* Records for processing *

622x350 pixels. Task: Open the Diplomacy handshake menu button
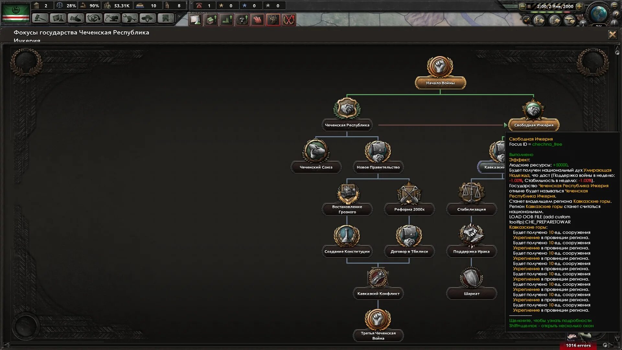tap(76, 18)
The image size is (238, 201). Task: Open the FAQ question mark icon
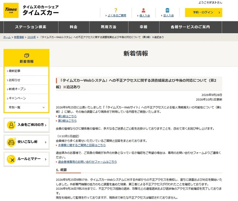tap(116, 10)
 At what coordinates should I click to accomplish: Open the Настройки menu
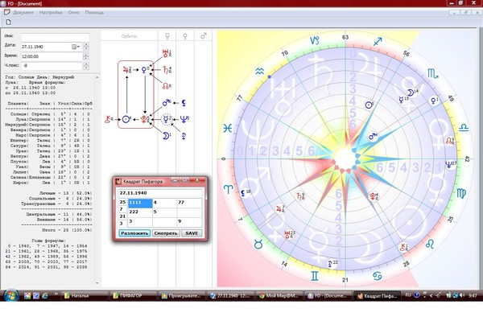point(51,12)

* * *

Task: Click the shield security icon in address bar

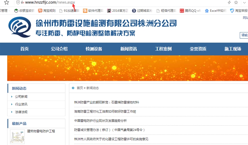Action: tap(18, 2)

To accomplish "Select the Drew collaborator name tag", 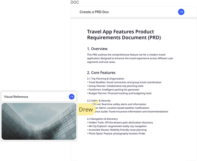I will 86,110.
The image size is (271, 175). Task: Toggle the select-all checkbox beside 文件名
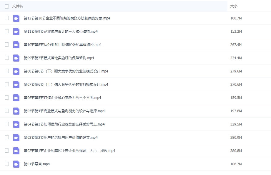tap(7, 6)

---

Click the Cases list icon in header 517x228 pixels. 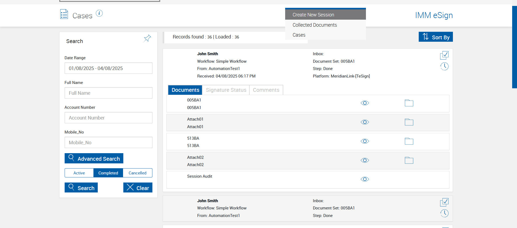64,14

* Set exercise *
Copy the entries from the line containing "622x350 pixels. Task: Open" through the line containing "point(51,12)", both included, and reproduce them unchanged, leaving out the pictures.

* Completed exercise *
622x350 pixels. Task: Open the Diplomacy handshake menu button
tap(76, 18)
The image size is (238, 201). Task: Open the FAQ question mark icon
tap(116, 10)
 At what coordinates should I click to accomplish: Open the Настройки menu
point(51,12)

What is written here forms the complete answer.